It is two days after Sandy, and the Jewish Community Center of Manhattan is overrun with stir- (and storm) crazy parents and their progeny. Ruth Balinsky Friedman, however, cuts through the boisterous crowd with ease.
When I spot her, I can’t help but be surprised. Friedman only slightly resembles the anxious Barnard College graduate I’d interviewed three years earlier.
At that time she had just started her studies at Yeshivat Maharat, the world’s first Orthodox rabbinical seminary for women. Now married, Friedman, who is 27, tucks her mane of curly hair beneath a hat. She comports herself with a friendly confidence. And in a few short months, Friedman — along with two others — will complete another milestone: graduating from Yeshivat Maharat’s first class.
While I’ve been preoccupied by children in recent years, distracted by hurricanes (mostly inside my home), quiet winds of change have continued to blow through Modern Orthodoxy.
“I’m excited for what comes next,” says Friedman. Sitting in an empty classroom of the JCC, where she interns once a week teaching classes as part of her rabbinical studies, Friedman speaks with a calm composure. She talks of the joy of learning the technical, mathematical details integral to the laws of kashrut. She laughs at childhood memories at Northwestern University Hillel, where her father Rabbi Michael Balinsky worked for many years, and where the students would tease her that she too was bound for the rabbinate. As a girl, she would reply, “Well, no. That’s not a role that women fill.”
Now, “it’s totally unexpected, but I somehow find myself on that path,” she says. Granted, it is a path that may twist in a different direction from that of men on a similar journey. Orthodox female clergy refrain from certain roles, such as serving as a witness, in accordance with Jewish Law.
In fact, some readers may not consider the upcoming ordinations at Yeshivat Maharat to be so revolutionary. After all, a few Modern Orthodox synagogues have employed female congregational interns since the late 1990s. After all, these graduates will not be called rabbis, but will be distinguished by the less controversial title of maharat, an acronym for — manhigah hilchatit ruchanit toranit, meaning, “leader in halakha [Law], spirituality and Torah.”
But a rabbi by any other name still functions as a leader — and the graduates of Yeshivat Maharat, with the backing of rabbinical seminary education behind them, will not settle for entry level posts for very long. The school would like to “create facts on the ground,” to launch female spiritual leaders, without regard to their title, says Rabba Sara Hurwitz, who is dean of Yeshivat Maharat, and a spiritual leader of Hebrew Institute of Riverdale.
When Rabbi Avi Weiss conferred the title of “rabba” on Hurwitz in early 2010, he was threatened with a kind of excommunication. Graduates of Yeshivat Maharat may decide, in coordination with organizations that hire them, to adopt titles other than maharat.
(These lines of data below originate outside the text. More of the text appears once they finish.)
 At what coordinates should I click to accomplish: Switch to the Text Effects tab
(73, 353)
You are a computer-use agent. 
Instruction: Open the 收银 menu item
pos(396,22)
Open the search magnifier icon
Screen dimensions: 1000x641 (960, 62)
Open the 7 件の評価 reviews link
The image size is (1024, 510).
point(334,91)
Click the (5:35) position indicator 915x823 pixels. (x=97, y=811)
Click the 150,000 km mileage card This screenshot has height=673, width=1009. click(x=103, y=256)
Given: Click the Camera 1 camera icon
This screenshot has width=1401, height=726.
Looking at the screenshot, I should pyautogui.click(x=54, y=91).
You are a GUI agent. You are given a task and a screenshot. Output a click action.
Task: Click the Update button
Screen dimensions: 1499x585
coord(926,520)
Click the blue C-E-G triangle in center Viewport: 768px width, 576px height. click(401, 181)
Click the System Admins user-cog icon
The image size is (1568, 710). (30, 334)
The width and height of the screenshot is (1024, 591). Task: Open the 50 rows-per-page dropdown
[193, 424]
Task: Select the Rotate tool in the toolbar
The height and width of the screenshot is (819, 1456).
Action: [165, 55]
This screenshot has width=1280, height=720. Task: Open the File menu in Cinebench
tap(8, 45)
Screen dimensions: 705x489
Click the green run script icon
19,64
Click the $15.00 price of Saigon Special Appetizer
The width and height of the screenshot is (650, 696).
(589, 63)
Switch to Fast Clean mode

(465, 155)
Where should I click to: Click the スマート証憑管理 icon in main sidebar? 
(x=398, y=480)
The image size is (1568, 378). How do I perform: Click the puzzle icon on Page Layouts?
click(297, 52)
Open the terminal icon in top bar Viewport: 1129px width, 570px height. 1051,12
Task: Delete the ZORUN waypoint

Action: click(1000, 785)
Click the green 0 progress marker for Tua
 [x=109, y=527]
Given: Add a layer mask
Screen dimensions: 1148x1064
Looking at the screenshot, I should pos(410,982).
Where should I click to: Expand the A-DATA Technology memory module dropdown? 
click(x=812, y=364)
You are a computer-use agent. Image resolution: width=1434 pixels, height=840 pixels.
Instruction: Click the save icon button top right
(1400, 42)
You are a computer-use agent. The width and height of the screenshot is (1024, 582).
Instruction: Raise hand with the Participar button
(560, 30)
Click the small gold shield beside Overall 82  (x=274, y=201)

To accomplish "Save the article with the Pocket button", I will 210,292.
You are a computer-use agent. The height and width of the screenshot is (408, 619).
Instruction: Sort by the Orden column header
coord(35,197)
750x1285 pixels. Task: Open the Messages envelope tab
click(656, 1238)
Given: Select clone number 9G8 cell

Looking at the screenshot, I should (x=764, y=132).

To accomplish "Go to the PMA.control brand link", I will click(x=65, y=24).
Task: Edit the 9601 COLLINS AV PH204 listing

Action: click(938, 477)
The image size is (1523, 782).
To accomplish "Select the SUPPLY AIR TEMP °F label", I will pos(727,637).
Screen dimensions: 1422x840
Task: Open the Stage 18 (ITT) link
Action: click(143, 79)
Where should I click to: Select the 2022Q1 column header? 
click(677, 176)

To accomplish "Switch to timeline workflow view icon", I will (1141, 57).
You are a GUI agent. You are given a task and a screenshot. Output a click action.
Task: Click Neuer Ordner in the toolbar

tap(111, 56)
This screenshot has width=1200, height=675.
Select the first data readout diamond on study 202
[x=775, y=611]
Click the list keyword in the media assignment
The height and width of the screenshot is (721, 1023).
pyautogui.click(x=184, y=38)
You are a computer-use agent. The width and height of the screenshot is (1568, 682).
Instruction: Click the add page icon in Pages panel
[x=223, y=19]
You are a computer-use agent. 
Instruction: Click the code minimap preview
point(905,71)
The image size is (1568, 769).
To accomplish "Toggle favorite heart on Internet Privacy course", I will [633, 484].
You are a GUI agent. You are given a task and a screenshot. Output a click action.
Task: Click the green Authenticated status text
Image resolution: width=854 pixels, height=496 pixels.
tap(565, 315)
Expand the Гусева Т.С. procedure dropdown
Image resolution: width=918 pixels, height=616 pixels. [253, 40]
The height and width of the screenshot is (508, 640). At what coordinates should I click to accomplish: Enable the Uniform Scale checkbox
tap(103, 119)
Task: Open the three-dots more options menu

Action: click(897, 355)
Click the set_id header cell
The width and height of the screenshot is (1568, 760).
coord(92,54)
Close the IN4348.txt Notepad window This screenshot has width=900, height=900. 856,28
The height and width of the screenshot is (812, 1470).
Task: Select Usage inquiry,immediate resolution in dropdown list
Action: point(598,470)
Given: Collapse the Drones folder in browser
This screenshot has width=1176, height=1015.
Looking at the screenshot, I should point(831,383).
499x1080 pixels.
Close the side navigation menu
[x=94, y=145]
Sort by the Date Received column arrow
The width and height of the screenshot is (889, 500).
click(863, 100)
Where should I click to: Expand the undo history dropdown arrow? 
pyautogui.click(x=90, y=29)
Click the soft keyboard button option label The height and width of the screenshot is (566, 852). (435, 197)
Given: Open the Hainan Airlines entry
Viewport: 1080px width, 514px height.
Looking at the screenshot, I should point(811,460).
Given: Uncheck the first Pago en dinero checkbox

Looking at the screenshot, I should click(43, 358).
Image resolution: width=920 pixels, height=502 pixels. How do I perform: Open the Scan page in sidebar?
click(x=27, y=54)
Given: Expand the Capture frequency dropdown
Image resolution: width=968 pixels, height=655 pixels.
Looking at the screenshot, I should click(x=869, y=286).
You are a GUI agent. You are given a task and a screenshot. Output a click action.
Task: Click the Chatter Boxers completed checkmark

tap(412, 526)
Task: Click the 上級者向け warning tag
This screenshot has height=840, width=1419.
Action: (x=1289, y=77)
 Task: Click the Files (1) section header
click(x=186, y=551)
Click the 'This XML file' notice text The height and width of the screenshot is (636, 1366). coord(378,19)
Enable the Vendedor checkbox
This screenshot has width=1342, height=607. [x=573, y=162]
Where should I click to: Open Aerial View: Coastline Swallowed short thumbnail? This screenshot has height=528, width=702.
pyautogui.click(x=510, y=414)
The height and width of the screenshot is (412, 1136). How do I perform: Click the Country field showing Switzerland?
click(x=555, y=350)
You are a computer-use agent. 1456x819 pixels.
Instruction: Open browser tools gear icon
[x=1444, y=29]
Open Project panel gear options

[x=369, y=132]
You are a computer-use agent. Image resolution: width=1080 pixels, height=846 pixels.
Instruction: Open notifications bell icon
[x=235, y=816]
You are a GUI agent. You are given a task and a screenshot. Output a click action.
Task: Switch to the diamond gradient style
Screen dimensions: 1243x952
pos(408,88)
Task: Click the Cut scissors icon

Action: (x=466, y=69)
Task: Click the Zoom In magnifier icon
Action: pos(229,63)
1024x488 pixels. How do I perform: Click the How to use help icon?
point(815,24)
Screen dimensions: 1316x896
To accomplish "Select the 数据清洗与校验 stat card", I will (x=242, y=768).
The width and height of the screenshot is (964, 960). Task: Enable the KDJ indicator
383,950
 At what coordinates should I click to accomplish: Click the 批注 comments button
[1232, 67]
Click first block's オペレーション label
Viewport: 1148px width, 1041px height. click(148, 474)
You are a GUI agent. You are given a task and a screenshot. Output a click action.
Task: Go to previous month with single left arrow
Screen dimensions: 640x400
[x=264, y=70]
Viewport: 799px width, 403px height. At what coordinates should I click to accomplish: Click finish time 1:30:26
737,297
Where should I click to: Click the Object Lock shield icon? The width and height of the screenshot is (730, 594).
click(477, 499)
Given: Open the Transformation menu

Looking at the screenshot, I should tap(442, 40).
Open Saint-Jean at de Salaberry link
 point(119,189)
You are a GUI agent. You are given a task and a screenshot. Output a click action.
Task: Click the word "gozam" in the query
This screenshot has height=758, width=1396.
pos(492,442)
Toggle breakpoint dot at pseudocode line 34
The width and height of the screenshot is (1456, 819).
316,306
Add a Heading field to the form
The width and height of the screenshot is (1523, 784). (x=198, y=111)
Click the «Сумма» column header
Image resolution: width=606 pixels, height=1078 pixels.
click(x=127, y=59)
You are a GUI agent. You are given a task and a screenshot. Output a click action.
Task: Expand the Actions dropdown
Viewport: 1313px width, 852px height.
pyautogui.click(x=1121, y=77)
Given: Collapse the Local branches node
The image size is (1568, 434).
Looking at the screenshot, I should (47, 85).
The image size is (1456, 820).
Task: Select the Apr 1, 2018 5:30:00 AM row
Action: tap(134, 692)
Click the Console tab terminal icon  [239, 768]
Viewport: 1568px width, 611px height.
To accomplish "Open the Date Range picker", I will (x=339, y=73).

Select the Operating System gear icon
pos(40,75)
For now, “the women just want to do the work and serve the community” — no matter what they are called, says Rabba Hurwitz.
Rabba Hurwitz speaks of other progress in the last three years, including the establishment of a network of Orthodox female religious leaders who meet every few months, and the creation of Yeshivat Maharat’s advisory board, which includes 14 rabbis. “Nobody thinks twice about things that seemed unimaginable a few years ago,” says the rabba. “Women never used to come onto the bima during the prayer for the sick. Now I lead it or the intern leads the Mishaberach.”
Rachel Kohl Finegold, also in the first graduating class of Yeshivat Maharat, uses Skype to virtually attend sessions from Chicago, where she serves as educational and ritual director at Anshe Sholom B’nai Israel Congregation. In her current job, she teaches, delivers sermons, and even fields some questions about Jewish law. But Finegold says that “not having any signifier makes people unsure of how to relate to me.” She’s in discussions now with the synagogue about how becoming a maharat will alter her role.
As for Friedman, she says, “There’s good energy. I don’t feel like I’m doing this alone. It doesn’t feel like [it’s] as much of a risk now.”